A croquer

« L’Énigme de la chambre 622 », Joël Dicker : illusions plurielles

Un écrivain à succès, un certain Joël (n’y voyez aucun hasard bien sûr !), décide de partir au Palace de Verbier pour se changer les idées et mettre à distance sa dernière rupture amoureuse. Accusant déjà le coup de la mort de son éditeur et mentor, un certain Bernard de Fallois, changer d’air s’impose comme une nécessité : « Envie de calme et de sérénité » (p.22).

L'Enigme

Las, sa rencontre avec une Anglaise au caractère bien trempé, jeune femme jouxtant sa chambre au Palace, va remettre en question son tranquille programme : il faut dire que leurs chambres portent les mystérieux numéros 621 et 621 bis. Que s’est-il passé dans la chambre 622 ? Après quelques renseignements, l’information leur est donnée : la chambre a été le décor d’une scène de crime, celui d’un meurtre ayant eu lieu des années auparavant. Loin de se satisfaire de cette réponse, Scarlett entraîne Joël dans la quête du meurtrier, dans l’enquête d’un assassinat jamais résolu.

« Elle avait ainsi découvert que ce crime n’avait jamais été élucidé. Et dans la voiture qui nous ramenait à Verbier, elle n’eut qu’une idée en tête : me convaincre d’écrire un roman sur le sujet. » (p.46)

Leurs investigations vont mettre à jour un triangle amoureux et un quatuor de la finance au sein de l’une des banques les plus puissantes de Genève. Intérêts personnels, intrigue sentimentale, faux-semblants… Une recette narrative qui fait forcément mouche, et pourtant…

« Non, je ne suis pas amoureuse de toi. Je suis amoureuse de Lev, on est ensemble. C’est avec lui que je veux faire ma vie. » (p.355)

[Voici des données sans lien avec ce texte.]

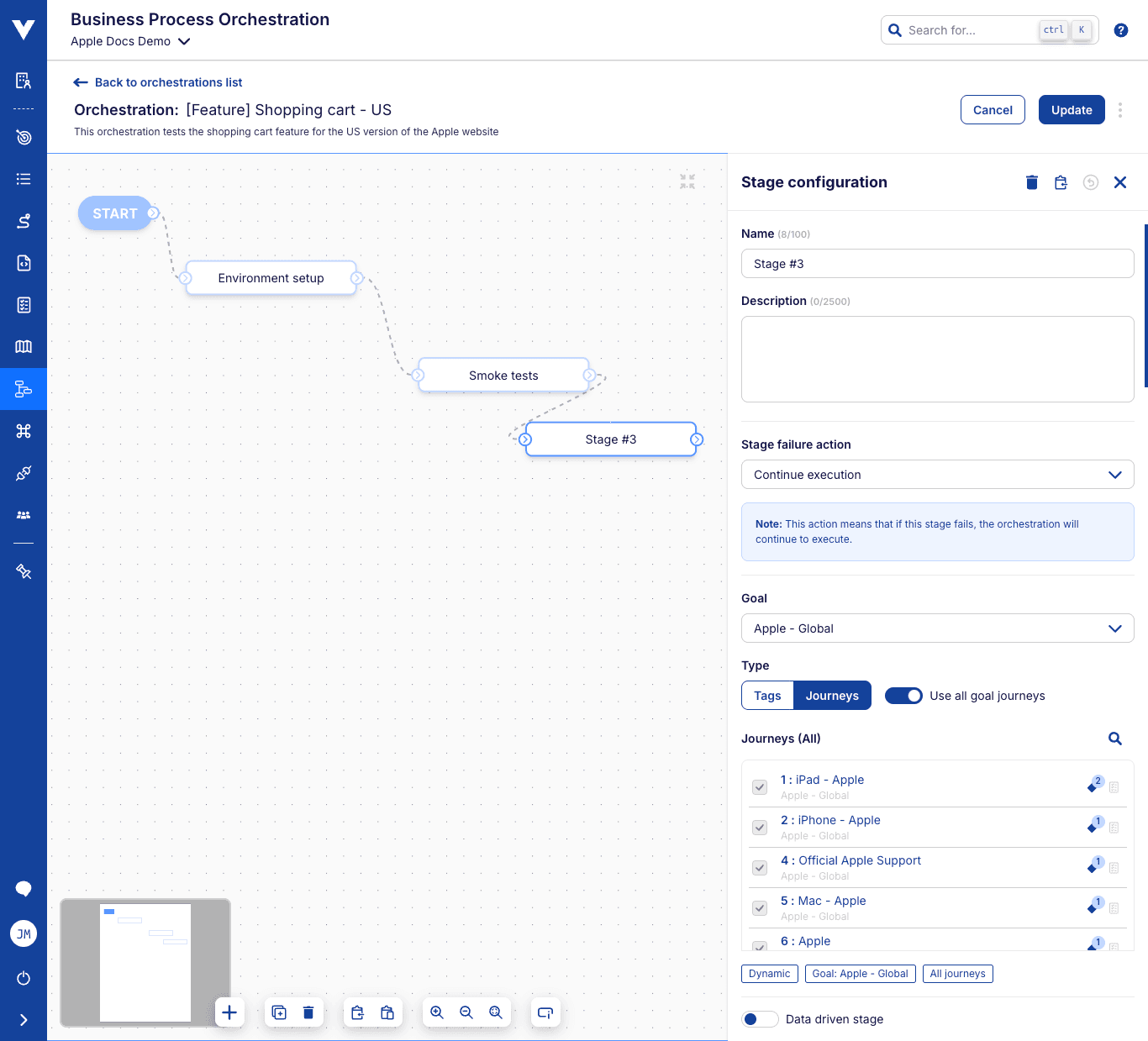Click the add stage plus icon
Image resolution: width=1148 pixels, height=1041 pixels.
[x=229, y=1012]
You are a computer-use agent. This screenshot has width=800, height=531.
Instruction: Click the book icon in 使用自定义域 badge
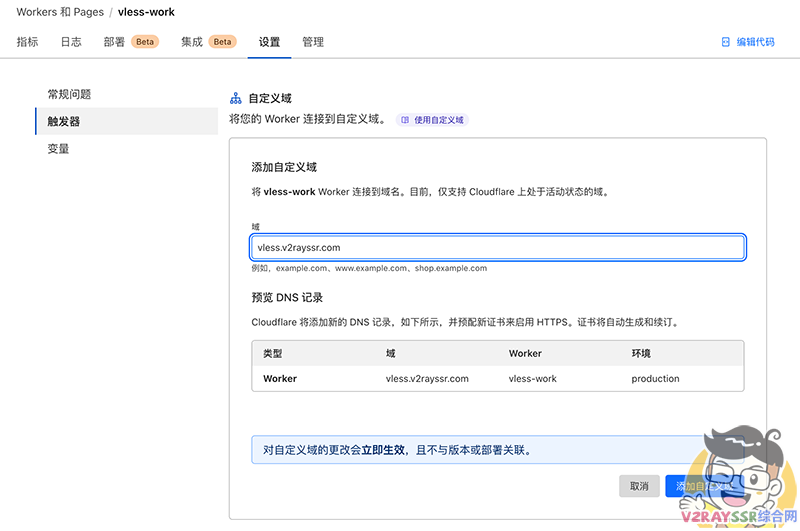point(405,120)
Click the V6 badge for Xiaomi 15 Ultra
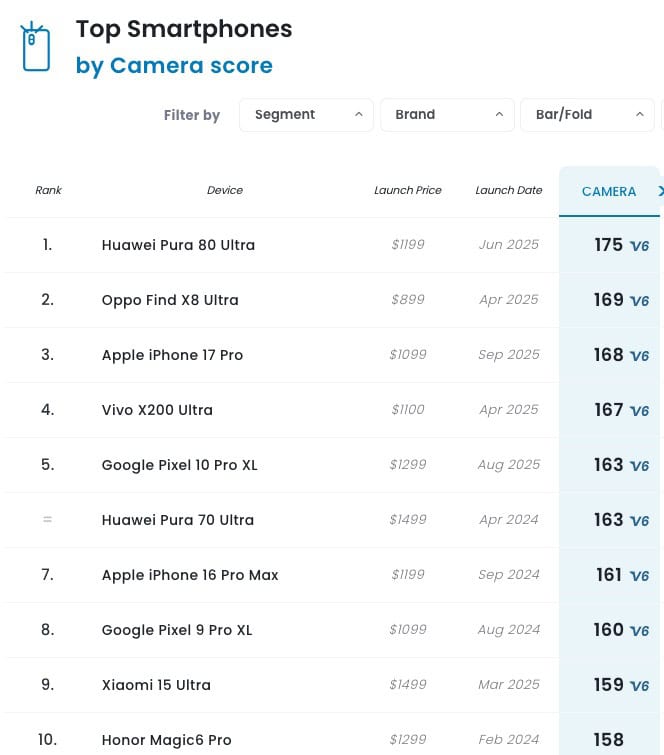This screenshot has height=755, width=664. tap(640, 686)
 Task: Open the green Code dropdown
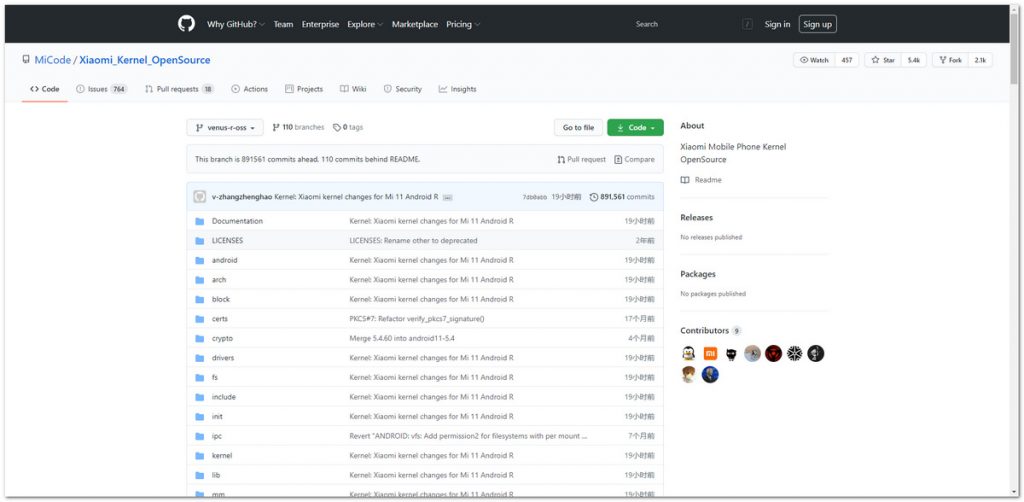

Ce nouveau roman de Joël Dicker, que j’attendais avec une certaine impatience, me semble se résumer à un mot : ILLUSION. Les personnages ne sont pas ceux qu’ils semblent être et l’identité des uns et des autres est régulièrement remise en question ; le narrateur lui-même brouille les pistes en procédant à la mise en abyme du roman dans le roman. Pour un peu, on croirait à une réécriture de La Vie est un songe de Calderon.

« Il songea que, depuis une année, il s’était complu lui-même dans l’imposture » (p.474)

Si les illusions sont reines, la désillusion affleure à chaque page : celle de l’ambition, celle de l’amour… Rien n’est jamais figé dans le récit, tout est régulièrement remis en question. Il faut dire que Dicker est maître dans l’art de susciter les bouleversements, aussi peu crédibles soient-ils.

« – J’ai écrit un roman, avouai-je. Je me suis laissé complètement prendre dedans. » (p.567)

Et c’est là que j’en viens à l’illusion ultime : où est passée la plume de Dicker ? Quelle pauvreté narrative que cette Énigme… Les clichés s’accumulent, le manichéisme le plus plat règne en maître, et l’hyperbole semble la figure de style usitée tout du long du roman.

« Lev commençait par des appuis faciaux, puis une longue douche, au sortir de laquelle il passait en revue chaque centimètre carré de son corps sculpté. Il arrangeait, coiffait, taillait, traquait la moindre imperfection, scrutant le moindre poil rebelle. Anastasia aimait le royaume de sa salle de bains. Elle se plongeait dans l’immense baignoire, à l’eau agréablement brûlante et remplie de mousse parfumée. Elle avait disposé des bougies tout autour d’elle et lisait longuement dans une atmosphère paisible. » (p.402)

Le narrateur pèche par son outrance. Au final, des pistes narratives a priori pertinentes mais caduques parce qu’improbables. Et, de manière complètement inopinée et gratuite, des hommages ponctuels à Bernard de Fallois.

« Ce soir-là, à Genève, je racontai Bernard à Scarlett pendant des heures. Elle ne se lassa pas de mes anecdotes, qui retracèrent les six années de bonheur d’écrivain que je vécus avec mon éditeur, et qui me parurent compter comme vingt. J’avais même l’impression de ne pas avoir connu la vie sans Bernard. Comme s’il avait toujours été présent à mes côtés. » (p.179)

Intention sans doute louable, puisque le roman travaille tout du long le thème de la filiation dans ce qu’elle a de plus complexe.

Au final, un récit un peu fourre-tout qui se lit, mais qui est loin d’égaler les précédents romans de l’auteur. Une écriture bien trop facile qui fait vaciller Dicker du socle plutôt honorable sur lequel il était jusque là établi… Dommageable désillusion…


L’Énigme de la chambre 622, Joël DICKER, éditions de Fallois, 2020, 569 pages, 23€.